## What is required
Write the records out again in full, word for word.

## Exercise data
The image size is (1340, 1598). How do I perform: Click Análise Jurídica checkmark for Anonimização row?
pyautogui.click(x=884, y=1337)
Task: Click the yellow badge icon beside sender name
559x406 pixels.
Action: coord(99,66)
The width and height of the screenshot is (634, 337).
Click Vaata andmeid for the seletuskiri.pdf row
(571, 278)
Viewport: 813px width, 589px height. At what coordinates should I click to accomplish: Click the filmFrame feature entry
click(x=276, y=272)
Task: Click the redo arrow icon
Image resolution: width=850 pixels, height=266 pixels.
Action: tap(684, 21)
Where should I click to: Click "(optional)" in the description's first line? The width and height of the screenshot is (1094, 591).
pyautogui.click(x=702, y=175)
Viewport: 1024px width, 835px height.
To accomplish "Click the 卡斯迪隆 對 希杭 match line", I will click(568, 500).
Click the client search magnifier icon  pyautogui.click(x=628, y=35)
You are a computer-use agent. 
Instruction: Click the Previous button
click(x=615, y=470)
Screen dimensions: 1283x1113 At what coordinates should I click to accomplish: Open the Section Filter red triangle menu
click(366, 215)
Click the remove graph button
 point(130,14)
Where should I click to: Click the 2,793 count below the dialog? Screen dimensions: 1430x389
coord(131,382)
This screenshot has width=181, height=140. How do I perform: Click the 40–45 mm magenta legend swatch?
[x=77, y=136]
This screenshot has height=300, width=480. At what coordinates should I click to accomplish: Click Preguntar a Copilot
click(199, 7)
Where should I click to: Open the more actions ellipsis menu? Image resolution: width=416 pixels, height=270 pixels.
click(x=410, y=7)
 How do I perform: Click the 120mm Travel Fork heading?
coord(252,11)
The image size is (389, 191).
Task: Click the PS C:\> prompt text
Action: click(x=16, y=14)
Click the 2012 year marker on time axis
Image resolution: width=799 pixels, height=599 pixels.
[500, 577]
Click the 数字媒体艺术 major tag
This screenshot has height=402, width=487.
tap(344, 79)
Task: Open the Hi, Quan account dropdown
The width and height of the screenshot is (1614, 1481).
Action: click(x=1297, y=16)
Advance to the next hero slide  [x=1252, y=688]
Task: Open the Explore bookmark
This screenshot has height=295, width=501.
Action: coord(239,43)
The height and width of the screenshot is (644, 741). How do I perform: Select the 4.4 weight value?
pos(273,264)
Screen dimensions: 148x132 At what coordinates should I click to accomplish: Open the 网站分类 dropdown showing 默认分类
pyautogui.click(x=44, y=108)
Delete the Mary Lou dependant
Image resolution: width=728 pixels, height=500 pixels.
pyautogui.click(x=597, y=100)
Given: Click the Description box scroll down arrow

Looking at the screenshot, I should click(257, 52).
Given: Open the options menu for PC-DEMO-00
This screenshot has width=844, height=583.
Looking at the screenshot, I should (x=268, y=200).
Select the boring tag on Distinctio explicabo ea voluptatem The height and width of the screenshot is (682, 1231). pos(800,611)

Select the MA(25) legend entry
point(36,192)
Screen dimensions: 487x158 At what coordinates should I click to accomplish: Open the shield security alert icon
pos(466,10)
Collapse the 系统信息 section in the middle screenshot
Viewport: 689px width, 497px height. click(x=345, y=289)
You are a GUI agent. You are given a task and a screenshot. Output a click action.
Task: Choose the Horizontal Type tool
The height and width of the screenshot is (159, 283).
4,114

## Task output
The image size is (1340, 1598). How do I perform: Click Análise Jurídica checkmark for Anonimização row?
pyautogui.click(x=884, y=1337)
Task: Click the yellow badge icon beside sender name
559x406 pixels.
Action: coord(99,66)
The width and height of the screenshot is (634, 337).
Click Vaata andmeid for the seletuskiri.pdf row
(571, 278)
Viewport: 813px width, 589px height. At what coordinates should I click to accomplish: Click the filmFrame feature entry
click(x=276, y=272)
Task: Click the redo arrow icon
Image resolution: width=850 pixels, height=266 pixels.
Action: tap(684, 21)
Where should I click to: Click "(optional)" in the description's first line? The width and height of the screenshot is (1094, 591).
pyautogui.click(x=702, y=175)
Viewport: 1024px width, 835px height.
To accomplish "Click the 卡斯迪隆 對 希杭 match line", I will click(568, 500).
Click the client search magnifier icon  pyautogui.click(x=628, y=35)
You are a computer-use agent. 
Instruction: Click the Previous button
click(x=615, y=470)
Screen dimensions: 1283x1113 At what coordinates should I click to accomplish: Open the Section Filter red triangle menu
click(366, 215)
Click the remove graph button
 point(130,14)
Where should I click to: Click the 2,793 count below the dialog? Screen dimensions: 1430x389
coord(131,382)
This screenshot has width=181, height=140. How do I perform: Click the 40–45 mm magenta legend swatch?
[x=77, y=136]
This screenshot has height=300, width=480. At what coordinates should I click to accomplish: Click Preguntar a Copilot
click(199, 7)
Where should I click to: Open the more actions ellipsis menu? Image resolution: width=416 pixels, height=270 pixels.
click(x=410, y=7)
 How do I perform: Click the 120mm Travel Fork heading?
coord(252,11)
The image size is (389, 191).
Task: Click the PS C:\> prompt text
Action: click(x=16, y=14)
Click the 2012 year marker on time axis
Image resolution: width=799 pixels, height=599 pixels.
[500, 577]
Click the 数字媒体艺术 major tag
This screenshot has height=402, width=487.
tap(344, 79)
Task: Open the Hi, Quan account dropdown
The width and height of the screenshot is (1614, 1481).
Action: click(x=1297, y=16)
Advance to the next hero slide  [x=1252, y=688]
Task: Open the Explore bookmark
This screenshot has height=295, width=501.
Action: coord(239,43)
The height and width of the screenshot is (644, 741). How do I perform: Select the 4.4 weight value?
pos(273,264)
Screen dimensions: 148x132 At what coordinates should I click to accomplish: Open the 网站分类 dropdown showing 默认分类
pyautogui.click(x=44, y=108)
Delete the Mary Lou dependant
Image resolution: width=728 pixels, height=500 pixels.
pyautogui.click(x=597, y=100)
Given: Click the Description box scroll down arrow

Looking at the screenshot, I should click(257, 52).
Given: Open the options menu for PC-DEMO-00
This screenshot has width=844, height=583.
Looking at the screenshot, I should (x=268, y=200).
Select the boring tag on Distinctio explicabo ea voluptatem The height and width of the screenshot is (682, 1231). pos(800,611)

Select the MA(25) legend entry
point(36,192)
Screen dimensions: 487x158 At what coordinates should I click to accomplish: Open the shield security alert icon
pos(466,10)
Collapse the 系统信息 section in the middle screenshot
Viewport: 689px width, 497px height. click(x=345, y=289)
You are a GUI agent. You are given a task and a screenshot. Output a click action.
Task: Choose the Horizontal Type tool
The height and width of the screenshot is (159, 283).
4,114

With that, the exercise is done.